### SET TASKS
a. From the Zaragoza Congress text below, list every outcome that its "Outcome" line gives.
b. Reproduce the passage of the Zaragoza Congress text below between "The Zaragoza Congress" and "Marxists, the minority.", inclusive.

### PASSAGE SHOWN
---------------

Zaragoza Congress
- Emblem of the FRE-AIT
- Native name: Congreso de Zaragoza
- Date: 4–8 April 1872
- Duration: 4 days
- Venue: Salón Novedades
- Location: Zaragoza, Aragon, Spain;
- Also known as: Second Congress of the FRE-AIT
- Type: Congress
- Cause: Expulsion of Marxists from the Madrid Federation
- Motive: Annulment of the expulsion
- Organised by: Spanish Regional Federation of the International Workingmen's Association
- Outcome: Expulsion of the Marxists annulled; Anarchist thesis adopted; New council elected;

= Zaragoza Congress =

The Zaragoza Congress was the Second Congress of the Spanish Regional Federation of the International Workingmen's Association (FRE-AIT). It was held in Zaragoza in April 1872, at the end of the reign of Amadeo I. To prevent it from being suspended by the government, as it ended up happening, the delegates met secretly a few days before the scheduled date. Previously, the Valencia Conference, had also been held in semi-underground conditions. The Congress, among other matters, dealt with the conflict that arose in the Madrid Federation between the anarchists, the majority, and the Marxists, the minority.

---------------

### MATERIAL
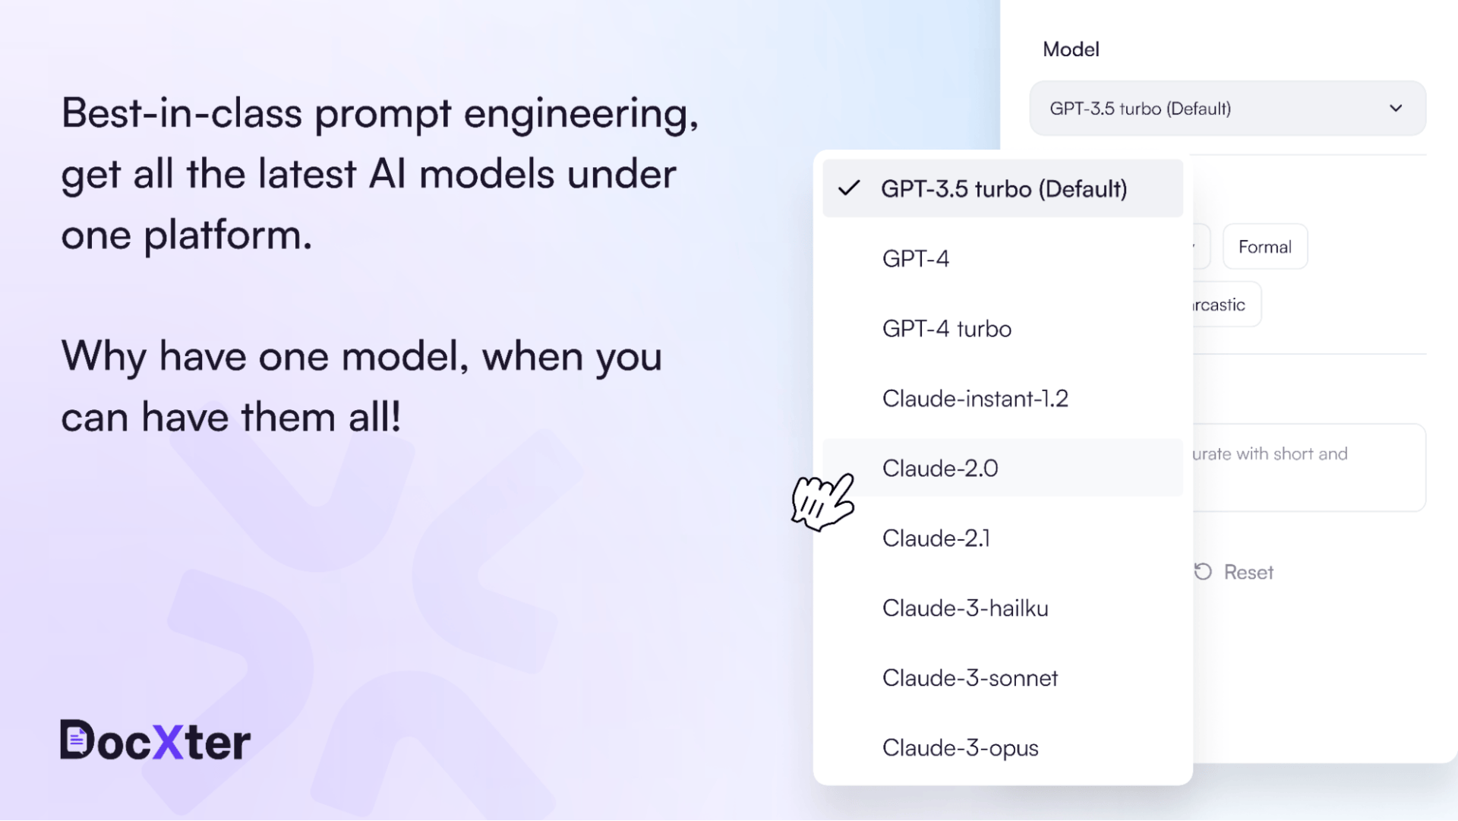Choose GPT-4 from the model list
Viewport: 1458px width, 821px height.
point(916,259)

---------------

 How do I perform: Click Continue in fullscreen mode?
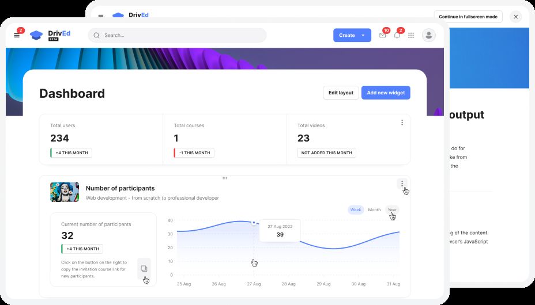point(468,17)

---------------

### OUTPUTS BY TASK
a.
- Expulsion of the Marxists annulled
- Anarchist thesis adopted
- New council elected

b.
The Zaragoza Congress was the Second Congress of the Spanish Regional Federation of the International Workingmen's Association (FRE-AIT). It was held in Zaragoza in April 1872, at the end of the reign of Amadeo I. To prevent it from being suspended by the government, as it ended up happening, the delegates met secretly a few days before the scheduled date. Previously, the Valencia Conference, had also been held in semi-underground conditions. The Congress, among other matters, dealt with the conflict that arose in the Madrid Federation between the anarchists, the majority, and the Marxists, the minority.